● **Supplied passage**:
══════

ViT-L/32 was our first attempt (see research/notebooks/02_*) — the architecture matches the ТЗ mention of Vision Transformers, but training from scratch on a TPU-less budget pushed it toward EffB4 + metric learning as the production choice.
4. What didn’t work
A record of alternatives we tried, so future contributors don’t repeat the mistakes:
4.1 Random augmentation during inference (TTA)
Standard at train time, but at inference TTA added ~400 ms for only +0.5 pp top-1. Not worth it for CPU-only deployments.
4.2 ImageNet pre-training → fine-tune on 30 species
We tried a pure species-classification head (30 classes). Worked fine on closed-set species assignment but couldn’t handle individual identification. Reverted to ArcFace on individual_id.
4.3 Background removal before identification
Using rembg to strip backgrounds gave a small boost on humpback whales (clear silhouette) but hurt dolphins (noisy masks in water). Kept rembg as an optional response field only.

══════

● **Provided data**:
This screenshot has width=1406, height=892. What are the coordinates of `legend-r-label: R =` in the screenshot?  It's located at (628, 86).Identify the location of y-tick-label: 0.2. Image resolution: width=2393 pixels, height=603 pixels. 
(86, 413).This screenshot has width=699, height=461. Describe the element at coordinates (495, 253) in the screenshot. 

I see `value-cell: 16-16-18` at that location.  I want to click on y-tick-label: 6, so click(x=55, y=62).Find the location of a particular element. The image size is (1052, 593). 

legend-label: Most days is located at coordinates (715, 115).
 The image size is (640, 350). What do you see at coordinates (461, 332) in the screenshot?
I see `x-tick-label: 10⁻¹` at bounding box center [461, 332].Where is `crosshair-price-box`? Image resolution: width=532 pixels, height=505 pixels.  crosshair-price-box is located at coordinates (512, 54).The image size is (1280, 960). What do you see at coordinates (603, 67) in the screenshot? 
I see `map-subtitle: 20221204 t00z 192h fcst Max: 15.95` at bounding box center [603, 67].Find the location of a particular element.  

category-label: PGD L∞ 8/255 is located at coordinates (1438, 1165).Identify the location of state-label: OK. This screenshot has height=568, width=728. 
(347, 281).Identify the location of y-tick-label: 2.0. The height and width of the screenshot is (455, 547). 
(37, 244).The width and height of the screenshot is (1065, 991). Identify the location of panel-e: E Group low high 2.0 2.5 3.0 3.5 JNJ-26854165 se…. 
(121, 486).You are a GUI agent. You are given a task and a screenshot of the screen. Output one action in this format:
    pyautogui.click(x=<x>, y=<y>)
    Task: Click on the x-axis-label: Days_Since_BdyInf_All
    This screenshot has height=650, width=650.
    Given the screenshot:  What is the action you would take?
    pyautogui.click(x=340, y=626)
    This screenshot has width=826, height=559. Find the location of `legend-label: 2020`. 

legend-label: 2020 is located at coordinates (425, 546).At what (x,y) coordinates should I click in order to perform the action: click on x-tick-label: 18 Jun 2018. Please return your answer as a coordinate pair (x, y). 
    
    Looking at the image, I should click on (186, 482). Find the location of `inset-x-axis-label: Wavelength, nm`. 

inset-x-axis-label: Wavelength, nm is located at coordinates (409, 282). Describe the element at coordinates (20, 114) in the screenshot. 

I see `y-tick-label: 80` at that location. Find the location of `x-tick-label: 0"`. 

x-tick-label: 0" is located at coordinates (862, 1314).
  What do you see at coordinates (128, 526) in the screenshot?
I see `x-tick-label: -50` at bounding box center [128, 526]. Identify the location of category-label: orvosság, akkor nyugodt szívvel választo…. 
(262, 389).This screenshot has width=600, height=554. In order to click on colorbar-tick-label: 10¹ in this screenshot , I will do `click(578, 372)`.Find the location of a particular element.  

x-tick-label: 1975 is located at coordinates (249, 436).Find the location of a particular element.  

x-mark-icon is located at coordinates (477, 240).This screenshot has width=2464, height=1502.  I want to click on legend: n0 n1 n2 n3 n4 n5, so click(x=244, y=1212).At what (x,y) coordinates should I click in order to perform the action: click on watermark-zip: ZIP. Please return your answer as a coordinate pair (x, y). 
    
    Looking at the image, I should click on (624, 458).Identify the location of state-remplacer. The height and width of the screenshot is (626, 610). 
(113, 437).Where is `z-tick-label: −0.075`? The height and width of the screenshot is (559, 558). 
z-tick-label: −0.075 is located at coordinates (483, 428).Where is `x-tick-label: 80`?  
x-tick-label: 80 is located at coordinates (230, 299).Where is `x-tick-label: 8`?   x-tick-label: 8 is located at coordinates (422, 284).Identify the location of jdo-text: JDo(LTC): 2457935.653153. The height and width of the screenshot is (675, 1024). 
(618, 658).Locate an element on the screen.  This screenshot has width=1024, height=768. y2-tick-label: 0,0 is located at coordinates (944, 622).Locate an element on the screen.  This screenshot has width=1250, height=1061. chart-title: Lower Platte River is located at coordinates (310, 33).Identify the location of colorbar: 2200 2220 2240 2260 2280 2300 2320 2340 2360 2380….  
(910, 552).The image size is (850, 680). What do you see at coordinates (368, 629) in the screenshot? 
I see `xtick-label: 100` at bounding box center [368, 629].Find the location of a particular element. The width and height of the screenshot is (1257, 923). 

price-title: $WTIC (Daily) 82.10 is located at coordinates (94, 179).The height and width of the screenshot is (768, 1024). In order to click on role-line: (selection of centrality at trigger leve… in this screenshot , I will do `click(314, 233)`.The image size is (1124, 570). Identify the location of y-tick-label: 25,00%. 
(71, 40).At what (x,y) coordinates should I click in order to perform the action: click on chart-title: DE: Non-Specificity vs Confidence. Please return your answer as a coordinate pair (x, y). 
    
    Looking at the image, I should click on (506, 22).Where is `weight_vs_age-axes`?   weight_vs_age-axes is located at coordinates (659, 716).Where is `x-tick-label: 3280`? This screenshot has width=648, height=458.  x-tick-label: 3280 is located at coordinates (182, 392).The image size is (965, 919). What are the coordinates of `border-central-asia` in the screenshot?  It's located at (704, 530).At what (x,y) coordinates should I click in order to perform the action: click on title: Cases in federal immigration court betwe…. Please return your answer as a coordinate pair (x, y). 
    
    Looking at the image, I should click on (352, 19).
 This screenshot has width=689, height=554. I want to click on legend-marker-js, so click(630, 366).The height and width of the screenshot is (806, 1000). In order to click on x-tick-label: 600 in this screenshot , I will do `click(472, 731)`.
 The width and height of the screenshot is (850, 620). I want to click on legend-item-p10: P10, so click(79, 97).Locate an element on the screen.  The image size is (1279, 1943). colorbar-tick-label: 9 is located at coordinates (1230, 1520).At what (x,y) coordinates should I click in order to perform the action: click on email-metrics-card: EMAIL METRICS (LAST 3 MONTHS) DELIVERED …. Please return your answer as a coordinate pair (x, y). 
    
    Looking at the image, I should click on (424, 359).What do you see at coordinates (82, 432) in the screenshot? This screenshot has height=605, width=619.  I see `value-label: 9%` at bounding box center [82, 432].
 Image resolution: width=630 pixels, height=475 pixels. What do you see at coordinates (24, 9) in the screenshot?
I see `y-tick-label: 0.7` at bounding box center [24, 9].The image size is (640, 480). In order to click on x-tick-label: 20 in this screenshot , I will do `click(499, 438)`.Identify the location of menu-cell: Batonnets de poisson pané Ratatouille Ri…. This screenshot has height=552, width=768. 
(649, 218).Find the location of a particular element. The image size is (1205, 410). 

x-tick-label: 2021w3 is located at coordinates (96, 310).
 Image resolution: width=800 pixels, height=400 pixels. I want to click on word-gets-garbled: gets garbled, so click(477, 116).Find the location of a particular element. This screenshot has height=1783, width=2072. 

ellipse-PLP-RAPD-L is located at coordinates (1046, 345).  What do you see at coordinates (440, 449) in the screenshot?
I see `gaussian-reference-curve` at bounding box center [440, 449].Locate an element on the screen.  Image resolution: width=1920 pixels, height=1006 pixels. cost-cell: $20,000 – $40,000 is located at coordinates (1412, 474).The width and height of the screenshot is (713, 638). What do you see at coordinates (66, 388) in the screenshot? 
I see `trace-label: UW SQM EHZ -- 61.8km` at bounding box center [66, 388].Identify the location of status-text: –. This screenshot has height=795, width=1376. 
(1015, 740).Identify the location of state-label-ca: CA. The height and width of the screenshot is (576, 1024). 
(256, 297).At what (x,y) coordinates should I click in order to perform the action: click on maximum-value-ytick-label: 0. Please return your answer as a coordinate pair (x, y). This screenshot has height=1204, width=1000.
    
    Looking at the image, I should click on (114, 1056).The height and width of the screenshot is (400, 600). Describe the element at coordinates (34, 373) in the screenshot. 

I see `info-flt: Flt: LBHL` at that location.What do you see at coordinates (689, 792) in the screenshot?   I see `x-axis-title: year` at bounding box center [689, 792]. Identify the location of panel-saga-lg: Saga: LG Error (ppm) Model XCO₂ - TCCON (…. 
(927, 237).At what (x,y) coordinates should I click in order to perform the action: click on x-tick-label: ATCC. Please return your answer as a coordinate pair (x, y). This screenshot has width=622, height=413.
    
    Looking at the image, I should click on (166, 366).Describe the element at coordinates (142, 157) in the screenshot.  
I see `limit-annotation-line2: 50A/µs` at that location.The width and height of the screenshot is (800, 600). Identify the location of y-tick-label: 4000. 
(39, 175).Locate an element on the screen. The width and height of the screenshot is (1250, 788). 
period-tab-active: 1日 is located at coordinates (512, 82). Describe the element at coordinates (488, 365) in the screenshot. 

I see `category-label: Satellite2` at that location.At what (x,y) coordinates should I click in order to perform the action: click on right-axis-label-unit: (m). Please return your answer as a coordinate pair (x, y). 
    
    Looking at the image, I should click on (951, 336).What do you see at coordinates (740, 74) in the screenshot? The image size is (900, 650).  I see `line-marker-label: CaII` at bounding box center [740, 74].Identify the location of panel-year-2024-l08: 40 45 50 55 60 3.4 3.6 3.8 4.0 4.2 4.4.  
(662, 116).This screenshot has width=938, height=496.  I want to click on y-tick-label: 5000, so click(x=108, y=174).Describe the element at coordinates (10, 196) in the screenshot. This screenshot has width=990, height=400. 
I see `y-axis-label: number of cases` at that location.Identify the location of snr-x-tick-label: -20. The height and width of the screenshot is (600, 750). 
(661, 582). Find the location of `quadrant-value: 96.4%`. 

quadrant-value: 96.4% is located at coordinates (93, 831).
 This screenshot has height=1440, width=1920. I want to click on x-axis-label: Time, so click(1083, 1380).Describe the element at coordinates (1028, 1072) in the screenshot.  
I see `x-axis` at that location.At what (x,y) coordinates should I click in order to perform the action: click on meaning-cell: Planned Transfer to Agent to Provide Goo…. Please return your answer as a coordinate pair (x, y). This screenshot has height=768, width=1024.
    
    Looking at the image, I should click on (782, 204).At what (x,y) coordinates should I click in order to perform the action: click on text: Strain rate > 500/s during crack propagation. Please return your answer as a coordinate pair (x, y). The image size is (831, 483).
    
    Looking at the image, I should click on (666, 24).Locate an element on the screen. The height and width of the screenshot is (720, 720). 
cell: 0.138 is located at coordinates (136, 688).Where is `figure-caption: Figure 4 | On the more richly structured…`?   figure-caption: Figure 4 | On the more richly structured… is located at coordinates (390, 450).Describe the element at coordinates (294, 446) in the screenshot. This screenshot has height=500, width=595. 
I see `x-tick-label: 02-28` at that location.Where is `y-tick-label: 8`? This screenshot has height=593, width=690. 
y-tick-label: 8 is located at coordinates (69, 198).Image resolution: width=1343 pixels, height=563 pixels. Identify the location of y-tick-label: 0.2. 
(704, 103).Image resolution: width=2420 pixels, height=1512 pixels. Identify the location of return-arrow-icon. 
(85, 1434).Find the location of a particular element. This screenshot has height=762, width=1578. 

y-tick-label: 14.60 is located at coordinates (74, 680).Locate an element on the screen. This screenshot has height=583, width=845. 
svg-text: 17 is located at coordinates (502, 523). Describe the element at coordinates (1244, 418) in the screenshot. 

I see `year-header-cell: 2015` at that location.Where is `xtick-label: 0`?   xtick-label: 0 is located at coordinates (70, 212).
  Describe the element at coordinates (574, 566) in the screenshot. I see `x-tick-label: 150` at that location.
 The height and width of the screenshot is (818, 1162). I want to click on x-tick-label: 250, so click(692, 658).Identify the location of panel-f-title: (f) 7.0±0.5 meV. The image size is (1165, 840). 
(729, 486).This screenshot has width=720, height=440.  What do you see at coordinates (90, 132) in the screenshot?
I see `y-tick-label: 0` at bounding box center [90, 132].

══════

● **Questions**:
• a. Decide whether each statement agrees with the identification-model notes above. For each one, answer yes or no and quote the words of the notes that decide it.
(i) Test-time augmentation at inference added about 400 ms for a gain of only 0.5 pp top-1.
(ii) The 30-class species-classification head handled individual identification well.
(iii) Removing backgrounds with rembg improved results on dolphins.
• b. According to the identification-model notes above, what became the production choice instead of ViT-L/32?
• c. Carry on the identification-model notes from the point where they stop.

● **Results in order**:
• a.
(i) Yes: "at inference TTA added ~400 ms for only +0.5 pp top-1"
(ii) No: "couldn’t handle individual identification"
(iii) No: "hurt dolphins (noisy masks in water)"

• b. EffB4 with metric learning.

• c.
4.4 Single-stage detection + classification (Faster R-CNN)
Requires bounding-box annotations, of which we only have 5 201 (data/backfin_annotations.csv). Training a detector on that subset gave poor generalisation. Parked until we have more data.
4.5 Larger CLIP (ViT-L/14)
ViT-L/14 gave +0.3% TNR but made the gate 4× slower. Not worth it.
4.6 Hard-coded noise augmentation in the gate
Idea: add Gaussian noise to negative prompts’ text embeddings to make the gate more robust. Didn’t help; the current calibration threshold already handles noise well enough (6.9% drop — see reports/NOISE_ROBUSTNESS.md).
5. Future research directions
- Self-supervised pretraining on whale videos. SimCLR / DINO on raw drone footage → better backbones than ImageNet.
- FAISS-backed nearest-neighbour retrieval. Pre-compute all training embeddings, use ArcFace features as a retrieval index. Enables top-K ranking and open-set handling.
- Test-time ensembling over folds. Run 5 × EfficientNet-B4 fold models, average probabilities. Expected +1–2 pp top-1.
- Multimodal input fusion. Combine the drone image with GPS + timestamp to narrow down the list of likely individuals (e.g. a whale seen yesterday in that bay).
- Temporal consistency. For video streams, use a Kalman filter to smooth predictions over consecutive frames.
- Active learning. Low-confidence predictions go into a human-review queue; labelled corrections update the model monthly.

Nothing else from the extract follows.